Best cybersecurity books from 2023

Security Chaos Engineering

Sustaining Resilience in Software and Systems

Kelly Shortridge and Aaron Rinehart on treating security as a property of complex adaptive systems: instead of preventing failure, you continuously simulate it, and design the organization to learn from each result.

A Hacker's Mind

How the Powerful Bend Society's Rules, and How to Bend Them Back

Bruce Schneier extends the security-engineering frame of "hacking" to law, finance, politics, and tax: every rule-based system has exploitable seams, and the wealthy and powerful exploit them constantly.

Black Hat GraphQL

Attacking Next Generation APIs

Aleks and Farhi on attacking GraphQL specifically: introspection abuse, batching, depth and complexity attacks, auth flaws, and the differences from REST that make GraphQL pentests their own discipline.

Fancy Bear Goes Phishing

The Dark History of the Information Age, in Five Extraordinary Hacks

Five famous hacks used as a way into the deeper question of why software is insecure at all, written by a Yale law professor who learned to code to write it. More a history and theory of vulnerability than a how-to.

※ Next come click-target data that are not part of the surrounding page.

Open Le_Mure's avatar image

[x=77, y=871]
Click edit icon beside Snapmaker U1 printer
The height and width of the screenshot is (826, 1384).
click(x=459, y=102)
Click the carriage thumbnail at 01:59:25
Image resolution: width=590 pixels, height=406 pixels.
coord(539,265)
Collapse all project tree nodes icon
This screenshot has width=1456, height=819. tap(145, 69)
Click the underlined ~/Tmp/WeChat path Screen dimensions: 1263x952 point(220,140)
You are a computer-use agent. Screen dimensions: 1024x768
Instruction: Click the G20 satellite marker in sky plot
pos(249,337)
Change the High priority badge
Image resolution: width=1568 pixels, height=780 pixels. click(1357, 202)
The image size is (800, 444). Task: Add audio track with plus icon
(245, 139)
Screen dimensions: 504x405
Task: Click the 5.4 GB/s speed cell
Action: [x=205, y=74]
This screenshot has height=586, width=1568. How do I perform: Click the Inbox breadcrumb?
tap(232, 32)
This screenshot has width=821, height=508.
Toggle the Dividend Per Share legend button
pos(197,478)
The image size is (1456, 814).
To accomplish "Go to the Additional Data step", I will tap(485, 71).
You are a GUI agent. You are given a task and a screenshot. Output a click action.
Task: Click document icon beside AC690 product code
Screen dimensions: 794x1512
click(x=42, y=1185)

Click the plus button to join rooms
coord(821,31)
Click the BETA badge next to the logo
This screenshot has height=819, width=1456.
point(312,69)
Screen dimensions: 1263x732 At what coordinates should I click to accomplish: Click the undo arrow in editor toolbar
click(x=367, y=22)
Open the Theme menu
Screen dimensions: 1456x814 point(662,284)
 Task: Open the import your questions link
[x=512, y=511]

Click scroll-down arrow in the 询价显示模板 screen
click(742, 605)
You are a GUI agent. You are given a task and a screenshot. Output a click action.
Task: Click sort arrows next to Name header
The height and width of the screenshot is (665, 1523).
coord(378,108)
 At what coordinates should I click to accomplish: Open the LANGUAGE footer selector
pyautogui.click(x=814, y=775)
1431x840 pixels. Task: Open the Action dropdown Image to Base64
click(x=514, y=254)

Intelligence-Driven Incident Response

Outwitting the Adversary

A practitioner's guide to wiring threat intelligence into the incident response loop, built around the F3EAD cycle rather than tool-of-the-week tutorials.

Pegasus

How a Spy in Your Pocket Threatens the End of Privacy, Dignity, and Democracy

The inside story of the Forbidden Stories investigation into NSO Group's Pegasus spyware, told by the journalists who ran it. The best narrative account of what commercial zero-click surveillance actually does to its targets.

Cybercriminalité

Comprendre, prévenir, réagir

Solange Ghernaouti's structured treatment of cybercrime — how it works, how to prevent it, how to respond — spanning technical, legal and organisational angles.

Exercices et problèmes de cryptographie

A rigorous problem book for learning cryptography — over 150 corrected exercises with course summaries, for L3/master/engineering students — by a French academic cryptographer.